In conclusion, our results show that intranasal infection of BALB/c mice can be used as a reliable experimental model to analyse variations in virulence of different Mah isolates. Very recently, Uchiya et al. performed a comparative genome analysis of 79 M. avium strains and on the basis of single nucleotide polymorphisms a phylogenetic tree was drawn [40]. The four Belgian Mah isolates were included in the study and they localized on the phylogenetic tree two by two according to their MST genotype, more specifically in the IIa subcluster [40]. Therefore, the striking link of virulence and identity at the genome level of porcine and human isolates with the same multisequence type, for which no correlation of place of residence (humans) or farm of origin (pigs) was observed, points to the presence in the environment of certain genotypes of Mah which may be more infectious for both humans and pigs than other genotypes.

Supporting information

S1 Fig

Bacterial replication in lungs (A), spleen (B) and liver (C) of BALB/c mice infected with one of the seven Mah isolates, as measured at 2, 5, 9 and 20 weeks post-infection.

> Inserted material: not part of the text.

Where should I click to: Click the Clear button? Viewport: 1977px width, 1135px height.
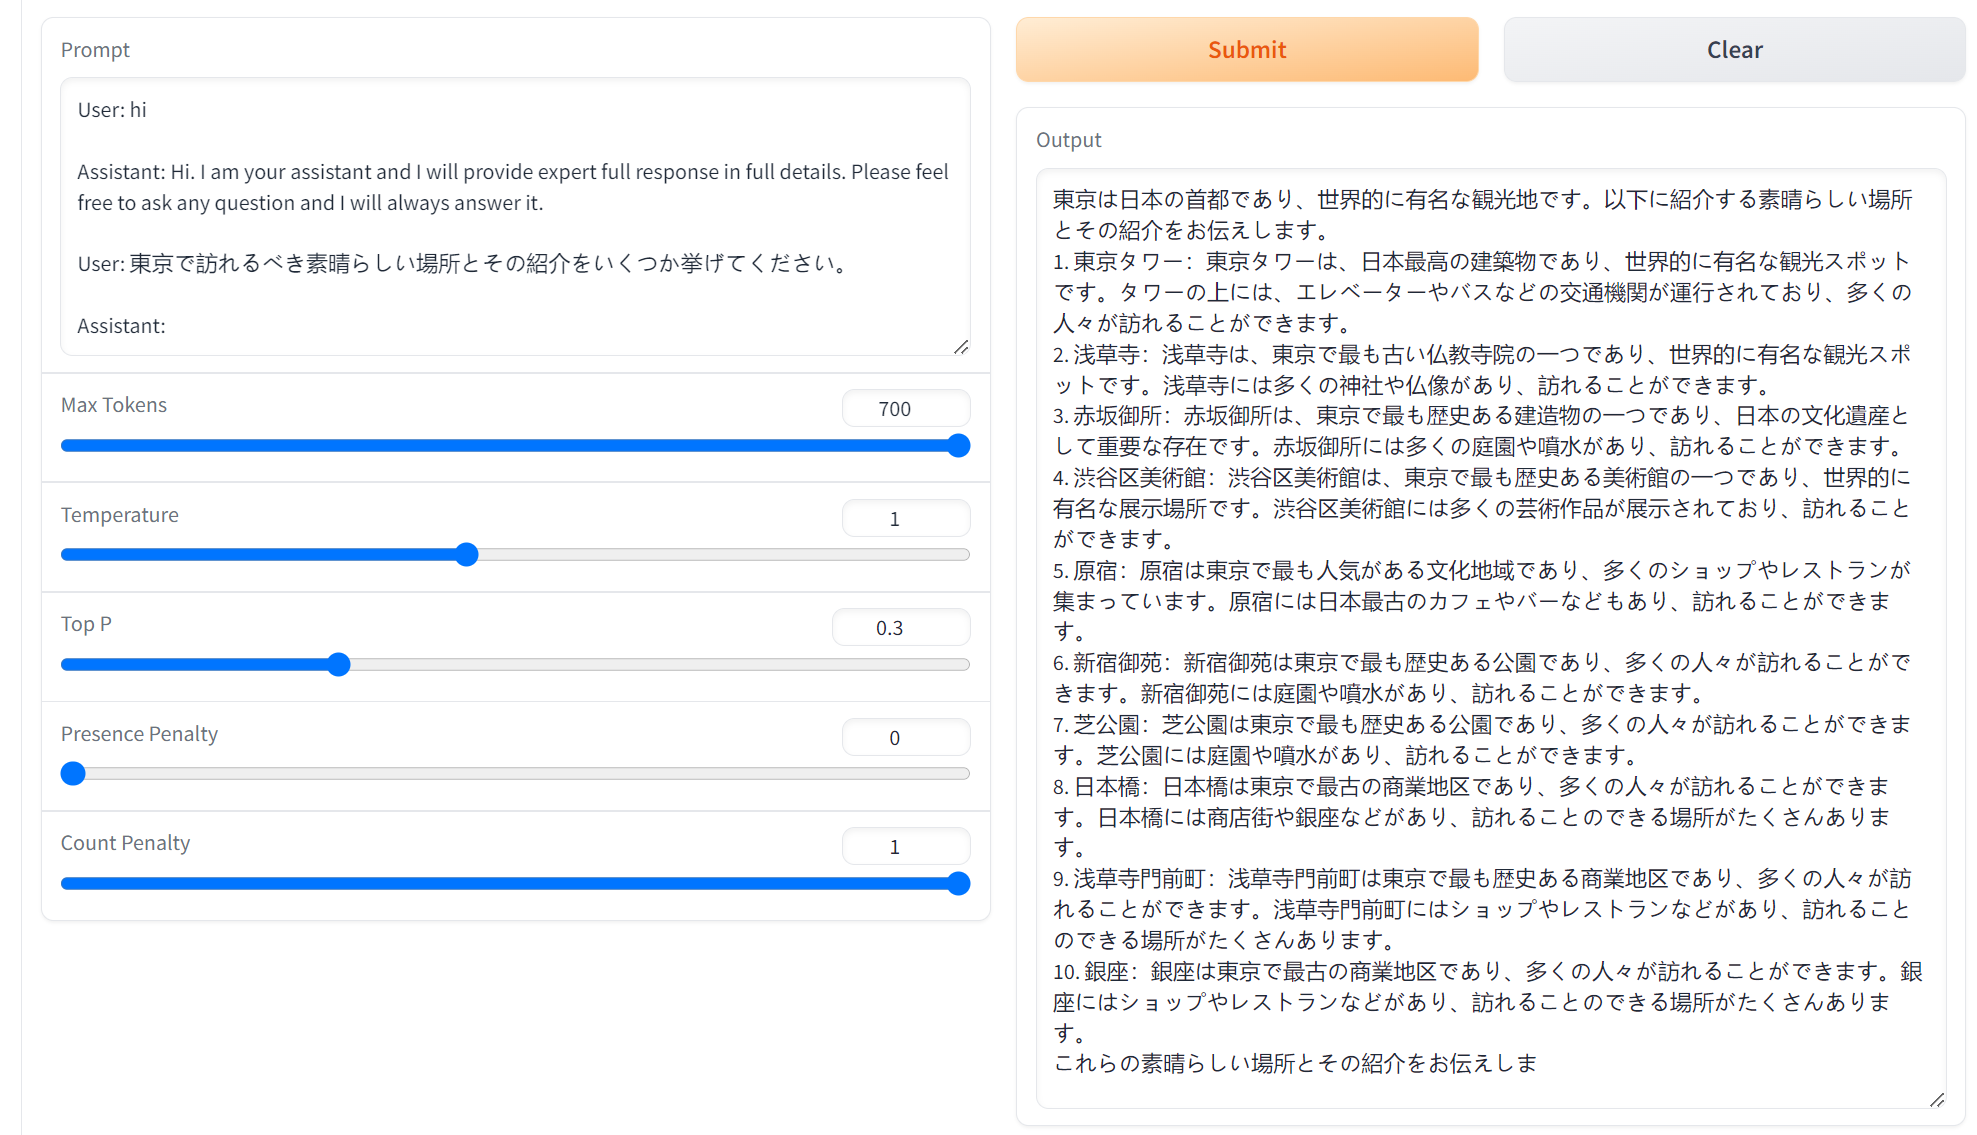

Data represent mean CFU (log₁₀)/organ ± SEM of five animals tested per group. Isolate IDs represent the host (Hu: human; Po: swine) followed by the respective multispacer sequence type (MST). Statistical significance is depicted for each strain as compared to both Po91 and Hu91 (*: p<0.05).

(TIF)

Abbreviations

CODA-CERVA

Centrum voor Onderzoek in Diergeneeskunde en Agrochemie- Onderzoek- Centre d’Etude et de Recherches Vétérinaires et Agrochimiques

CODA-PIB-WIV

Centrum voor Onderzoek in Diergeneeskunde en Agrochemie-Pasteur Instituut van Brussel-Wetenschappelijk Instituut voor Volksgezondheid

IFN-γ

interferon-gamma

IL

interleukin

IgG

Immunoglobulin

MAC

Mycobacterium avium complex

MST

multispacer sequence type

Mce

mammalian cell entry

ni-NTA

nickel- nitrilotriacetic acid

NO

nitric oxide

NTM

non tuberculous mycobacteria

OADC

oleic acid-albumin-dextrose-catalase

OPD

o-phenylenediamine

PPD

purified protein derivative (of tuberculin)

CF-A

culture filtrate of M. avium

PPE

proline-proline-glutamic acid

PE

proline-glutamic acid

SR-21

Specific Region 21

WIV-ISP

Wetenschappelijk Instituut voor Volksgezondheid-Institut de Santé Publique

Data Availability

All relevant data are within the paper and its Supporting Information files.

Funding Statement

This work was partially financed by the Federal Public Service of Public Health, Safety of the Food Chain and Environment (Convention RT-07/6 PARATUB, 2008-2012 and RT12/5 LYMPHINDIC 1, 2012-2015). This work was also funded through a grant from the Walloon Region (J-JL and RW). The National Reference Centre for Tuberculosis & Mycobacteria is partially supported by the Belgian Ministry of Social Affairs through a fund within the Health Insurance System. The funders played no role in the study design, data collection and analysis, decision to publish, or preparation of the manuscript. Genoscreen provided support in the form of salaries for author OC, but did not have any additional role in the study design, data collection and analysis, decision to publish, or preparation of the manuscript.